Investors Switch to Tangible, Low Risk Assets
July 17th, 2010The latest Young Index survey of residential investment sentiment shows that over the past 12 months, investors with residential property holdings have switched the spread of additional asset classes that they hold.
Over the past year, there has been a marked shift in the mix of additional asset classes that residential property investors hold. The number of investors holding tangible alternative investments and low risk investments such as cash and premium bonds has increased. Fewer investors now hold off-shore investments or stocks & shares.
The asset class ‘top movers and shakers’ of the past 12 months is most easily demonstrated in figure 2, with tangible and low risk assets leading the charge.
Buy-to-let investors have not disposed of residential property assets in significant numbers, nor do they expect to do so within the next 12 months. Rather, they have shifted the allocation of additional assets that they hold. 95% of investors have no intention of disposing of their buy-to-let property assets within the next 12 months. In fact, on average, investors now expect to hold their buy-to-let properties for the next 13.6 years, up from the 12 years reported in Q1 2010.

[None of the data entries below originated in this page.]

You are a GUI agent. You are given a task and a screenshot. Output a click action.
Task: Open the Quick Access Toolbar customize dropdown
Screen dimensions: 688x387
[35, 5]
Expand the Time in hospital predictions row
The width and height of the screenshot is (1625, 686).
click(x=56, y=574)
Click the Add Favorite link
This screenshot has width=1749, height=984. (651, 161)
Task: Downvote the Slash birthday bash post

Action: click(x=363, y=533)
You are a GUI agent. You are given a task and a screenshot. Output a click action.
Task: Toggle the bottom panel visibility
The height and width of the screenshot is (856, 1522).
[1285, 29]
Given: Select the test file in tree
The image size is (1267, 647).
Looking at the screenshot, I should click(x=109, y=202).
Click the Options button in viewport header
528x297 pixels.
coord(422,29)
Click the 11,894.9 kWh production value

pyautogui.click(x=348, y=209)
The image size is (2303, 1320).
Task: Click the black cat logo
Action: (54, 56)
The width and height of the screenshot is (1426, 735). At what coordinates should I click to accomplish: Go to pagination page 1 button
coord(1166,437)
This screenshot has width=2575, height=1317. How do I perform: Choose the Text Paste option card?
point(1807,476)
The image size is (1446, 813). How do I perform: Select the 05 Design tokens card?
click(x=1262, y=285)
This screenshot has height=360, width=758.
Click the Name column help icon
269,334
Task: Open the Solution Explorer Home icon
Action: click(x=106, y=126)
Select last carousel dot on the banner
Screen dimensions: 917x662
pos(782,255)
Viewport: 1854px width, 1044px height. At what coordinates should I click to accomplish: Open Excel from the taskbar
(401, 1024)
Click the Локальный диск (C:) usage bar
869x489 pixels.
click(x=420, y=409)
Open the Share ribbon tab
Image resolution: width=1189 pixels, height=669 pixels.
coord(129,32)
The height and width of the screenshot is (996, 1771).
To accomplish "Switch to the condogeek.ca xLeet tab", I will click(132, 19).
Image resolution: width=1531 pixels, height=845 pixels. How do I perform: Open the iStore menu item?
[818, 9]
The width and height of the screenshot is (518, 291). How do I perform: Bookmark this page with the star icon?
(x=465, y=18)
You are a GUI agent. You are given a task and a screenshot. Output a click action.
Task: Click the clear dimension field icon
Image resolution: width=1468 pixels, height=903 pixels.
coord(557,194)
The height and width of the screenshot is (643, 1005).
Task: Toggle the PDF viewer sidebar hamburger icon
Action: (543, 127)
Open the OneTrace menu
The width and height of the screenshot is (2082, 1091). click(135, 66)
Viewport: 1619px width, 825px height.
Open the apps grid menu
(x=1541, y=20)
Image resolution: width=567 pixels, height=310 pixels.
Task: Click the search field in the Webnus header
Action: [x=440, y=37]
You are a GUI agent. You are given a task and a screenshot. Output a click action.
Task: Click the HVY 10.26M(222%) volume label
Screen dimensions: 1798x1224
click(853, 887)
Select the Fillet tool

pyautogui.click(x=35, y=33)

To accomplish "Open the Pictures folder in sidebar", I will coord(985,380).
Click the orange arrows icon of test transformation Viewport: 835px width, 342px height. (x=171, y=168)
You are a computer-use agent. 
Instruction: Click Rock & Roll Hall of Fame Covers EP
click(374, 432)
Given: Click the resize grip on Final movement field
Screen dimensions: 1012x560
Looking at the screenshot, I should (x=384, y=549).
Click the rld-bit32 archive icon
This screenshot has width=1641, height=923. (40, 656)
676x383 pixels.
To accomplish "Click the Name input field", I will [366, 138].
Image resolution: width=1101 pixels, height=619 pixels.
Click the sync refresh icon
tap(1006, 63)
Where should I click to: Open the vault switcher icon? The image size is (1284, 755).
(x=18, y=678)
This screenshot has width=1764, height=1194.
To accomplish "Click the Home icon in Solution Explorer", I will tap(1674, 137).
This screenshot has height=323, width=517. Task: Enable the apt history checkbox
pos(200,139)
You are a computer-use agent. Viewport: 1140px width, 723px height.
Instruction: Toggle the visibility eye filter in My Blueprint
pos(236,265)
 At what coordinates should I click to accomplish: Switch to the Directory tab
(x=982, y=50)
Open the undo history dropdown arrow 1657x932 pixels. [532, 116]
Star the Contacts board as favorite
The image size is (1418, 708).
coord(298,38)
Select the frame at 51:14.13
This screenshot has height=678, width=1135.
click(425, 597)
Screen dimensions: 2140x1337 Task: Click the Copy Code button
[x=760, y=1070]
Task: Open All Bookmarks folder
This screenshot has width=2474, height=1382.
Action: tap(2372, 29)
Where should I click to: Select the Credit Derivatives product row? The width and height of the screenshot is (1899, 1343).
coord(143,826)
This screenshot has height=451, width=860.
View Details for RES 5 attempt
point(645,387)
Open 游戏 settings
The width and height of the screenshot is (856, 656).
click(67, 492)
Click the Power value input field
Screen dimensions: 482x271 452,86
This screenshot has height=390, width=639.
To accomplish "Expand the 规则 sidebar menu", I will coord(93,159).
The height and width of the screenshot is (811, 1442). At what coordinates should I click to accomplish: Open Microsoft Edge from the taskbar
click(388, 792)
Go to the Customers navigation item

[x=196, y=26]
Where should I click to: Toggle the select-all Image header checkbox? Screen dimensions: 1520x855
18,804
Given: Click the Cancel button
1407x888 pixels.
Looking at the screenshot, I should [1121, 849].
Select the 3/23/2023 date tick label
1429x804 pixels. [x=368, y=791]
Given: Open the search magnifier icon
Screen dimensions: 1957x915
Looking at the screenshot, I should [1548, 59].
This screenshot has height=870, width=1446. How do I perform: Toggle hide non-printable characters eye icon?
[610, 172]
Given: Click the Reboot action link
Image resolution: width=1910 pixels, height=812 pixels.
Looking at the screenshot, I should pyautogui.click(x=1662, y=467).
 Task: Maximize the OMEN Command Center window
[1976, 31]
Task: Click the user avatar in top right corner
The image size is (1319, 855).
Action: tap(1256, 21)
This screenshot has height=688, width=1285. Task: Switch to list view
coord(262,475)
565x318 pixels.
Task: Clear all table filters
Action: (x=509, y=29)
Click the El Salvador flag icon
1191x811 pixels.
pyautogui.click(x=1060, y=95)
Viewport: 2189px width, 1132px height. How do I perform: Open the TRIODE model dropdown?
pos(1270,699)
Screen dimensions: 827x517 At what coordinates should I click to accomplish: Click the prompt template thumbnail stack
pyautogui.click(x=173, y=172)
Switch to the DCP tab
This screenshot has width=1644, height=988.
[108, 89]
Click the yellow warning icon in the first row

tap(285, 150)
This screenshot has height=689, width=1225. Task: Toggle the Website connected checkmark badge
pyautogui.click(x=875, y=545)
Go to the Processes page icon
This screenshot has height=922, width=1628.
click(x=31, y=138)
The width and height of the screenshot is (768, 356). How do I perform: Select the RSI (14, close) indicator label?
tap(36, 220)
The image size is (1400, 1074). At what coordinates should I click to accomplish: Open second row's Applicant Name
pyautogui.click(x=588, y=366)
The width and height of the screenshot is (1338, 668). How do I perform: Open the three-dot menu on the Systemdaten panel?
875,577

Neil Young, CEO of property portfolio managers Young Group, comments: “The latest Young Index figures show that not only are landlords aiming to hold residential property assets for longer than ever, 47% are keen to grow their portfolios by adding additional London properties. The switch in investors’ asset mix over the past 12 months suggests that investors are actively preparing to make purchases.”
Figure 1
| Asset Class | Popularity | |
| Alternative Investments | + 145% | |
| Premium Bonds | + 46% | |
| Cas | + 11% | |
| Commercial Property | - | non mover |
| Stocks & Shares | - 6% | |
| Off-Shore | - 57% |
Young Index: Headline Results for Q2 2010
- 95% of buy-to-let investors intend to hold their residential property investments for the next 12 months.
- 55% intend to hold their assets for at least 10 years.
- 38% of landlords intend to retain their property investments for the next 20 years or more.
- The average period that residential property investors expect to hold their property investment assets is now 13.6 years.
- 47% of investors are considering purchasing additional residential property assets within London over the next 12 months.
- 16% of investors are looking at opportunities in the UK outside of the capital.
- 87% of respondents believe that London prices will be at current levels or higher by this time next year.
- For UK property outside of the capital, 47% expect prices to be at current levels or higher by this time next year.
- Landlords expect to see an average price increase of 2.5% by this time next year, up from the 1.48% predicted last quarter.
- The predicted 12 month outlook for UK property prices outside the capital turns from a fall to an increase for the first time since the credit crunch, at 0.2%. This compares to a drop of 1.0% predicted last quarter.
- The average base rate expectation for Q2 2011 stands at 1.14%, down from the 1.25% predicted in last quarter’s Index.
- The majority of investors (55%) are holding property to finance their retirement.
- 52% of respondents believe capital growth to be more important than rental income or total annual returns.
- On average, landlords review their mortgage product every 12 months, less frequently than the 10 months reported last quarter.